On-the-run versus off-the-run specialness: OTR bonds trade with a repo specialness - they earn a premium in the repo market because dealers and hedge funds need them to deliver against short positions. Specialness compresses OTR yields by 1–10 bps versus comparable off-OTR bonds. When a new bond becomes the on-the-run at quarterly refunding, the previously-OTR bond loses its specialness and re-rates wider. Curve traders monitor this rotation closely.

QT (quantitative tightening) and SOMA portfolio dynamics: the Fed's System Open Market Account holds roughly $4–6T of Treasuries depending on the cycle (the Treasury-only peak was about $5.8T in mid-2022). SOMA reinvestment caps - the Fed's published monthly runoff schedule - interact with bills-vs-coupon issuance to alter how much duration supply hits the private market. The Fed's decisions to slow QT in mid-2024 and then end runoff effective December 2025 meaningfully changed the private-market duration-absorption requirement at the long end.

Cross-asset implications: the curve shape feeds into the discount rate for equity valuation - long-end yields anchor terminal-value discounting for long-duration growth stocks, which is partly why 2022's long-end back-up compressed Nasdaq multiples so heavily. FX carry trades depend on cross-currency rate differentials at specific maturities. Mortgage convexity hedging - MBS investors selling duration as rates fall and buying it as rates rise - creates non-linear feedback into the 5Y–10Y belly that can exaggerate curve moves during fast rate selloffs.
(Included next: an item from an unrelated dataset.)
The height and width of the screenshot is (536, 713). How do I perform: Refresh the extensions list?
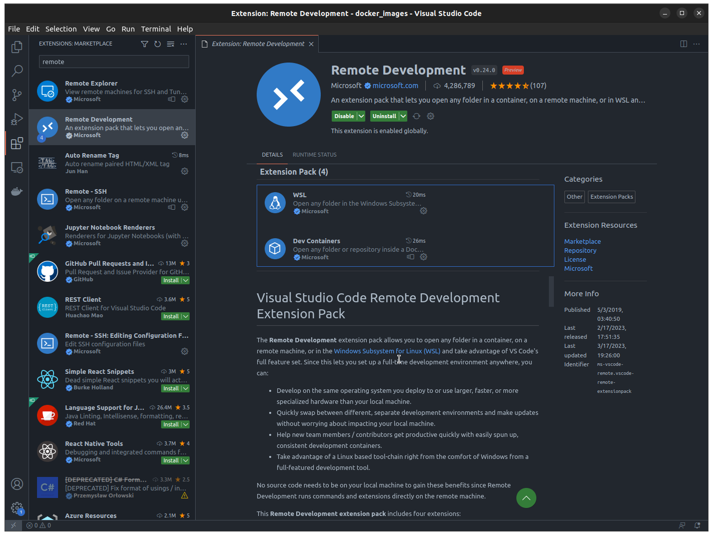[x=158, y=44]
Recent literature worth knowing: Engstrom & Sharpe (2018, FEDS Notes) argue the near-term forward spread (18m-3m forward) is a better recession predictor than the slope spread; the NTFS turned negative in late 2022 alongside 10Y-3M and 10Y-2Y. Bauer & Mertens (2018, FRBSF Economic Letter) re-examine recession-predictive power across various spreads. Cieslak (2018) and Cieslak-Pflueger (2023) have papers on term-premium dynamics in the post-2008 regime.
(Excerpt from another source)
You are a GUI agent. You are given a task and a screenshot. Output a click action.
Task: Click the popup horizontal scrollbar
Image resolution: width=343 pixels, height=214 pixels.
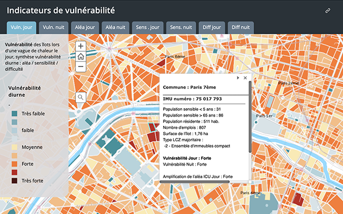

Research caveats: the NBER Business Cycle Dating Committee announces recessions with an average 12-month lag, so "inversion was wrong" claims made during the inversion window are premature. The 10Y-3M signal has Type II error risk in zero-bound environments because the 3M cannot meaningfully turn negative. Inversion is a probability shift, not a deterministic indicator - base-rate probability of recession within 24 months following a deep inversion has historically run roughly 70–80%.

Operational note for this site: the CMT yields published here come from FRED's H.15 series (DGS1MO through DGS30), pulled daily. The 1-month maturity began publication 2001-07-31; the 30-year was suspended from 2002-02-15 to 2006-02-09 (Treasury wasn't issuing 30-year bonds during that gap); the 20-year was suspended from January 1987 through September 1993. Chart axes that span those windows will show gaps in some series - that is real data, not a bug.